**Extract to read:**
***
After installation, Ollama runs as a background service automatically. You can verify it is running:

ollama --version

Linux:

curl -fsSL https://ollama.com/install.sh | sh

This installs Ollama and sets up a systemd service. The service starts automatically:

# Check status
systemctl status ollama

# Start manually if needed
systemctl start ollama

For NVIDIA GPU support, make sure you have the NVIDIA Container Toolkit or up-to-date CUDA drivers installed. Ollama detects your GPU automatically.

Windows:

Download the installer from ollama.com/download. Run the .exe and follow the prompts. Ollama runs in the system tray.

For WSL2 users, install the Linux version inside your WSL2 distro instead. This gives you better GPU passthrough and a more consistent development experience.

Verify the installation

# Should print the version number
ollama --version

# List downloaded models (empty on fresh install)
ollama list

# The API server runs on port 11434 by default
curl http://localhost:11434/api/tags

Your first model: ollama run llama4

Pull and run a model. Llama 4 is Meta's latest open-weight model and a solid starting point.
***
**Dataset excerpts:**

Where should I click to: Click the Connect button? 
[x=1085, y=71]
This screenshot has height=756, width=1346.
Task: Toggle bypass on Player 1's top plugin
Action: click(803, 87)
***
**Study questions:**
1. Reproduce the passage of the Ollama installation guide that begins with the words containing "Download the installer" and ends with "consistent development experience.", keeping every character the same.
2. Carry on the Ollama installation guide from the point where it stops.

**Answers for the exercise:**
1.
Download the installer from ollama.com/download. Run the .exe and follow the prompts. Ollama runs in the system tray.

For WSL2 users, install the Linux version inside your WSL2 distro instead. This gives you better GPU passthrough and a more consistent development experience.

2.
# Pull and start an interactive chat session
ollama run llama4

The first run downloads the model (this takes a few minutes depending on your connection). Subsequent runs start instantly since the model is cached locally.

Once the model loads, you get an interactive prompt:

>>> What is the time complexity of quicksort?
Quicksort has an average-case time complexity of O(n log n) and a
worst-case time complexity of O(n^2). The worst case occurs when the
pivot selection consistently picks the smallest or largest element,
leading to unbalanced partitions...

Type /bye to exit the session.

Useful Ollama commands

# List all downloaded models
ollama list

# Pull a model without starting a chat
ollama pull qwen3.5-coder:32b

# Remove a model to free disk space
ollama rm llama4

# Show model details (parameters, quantization, size)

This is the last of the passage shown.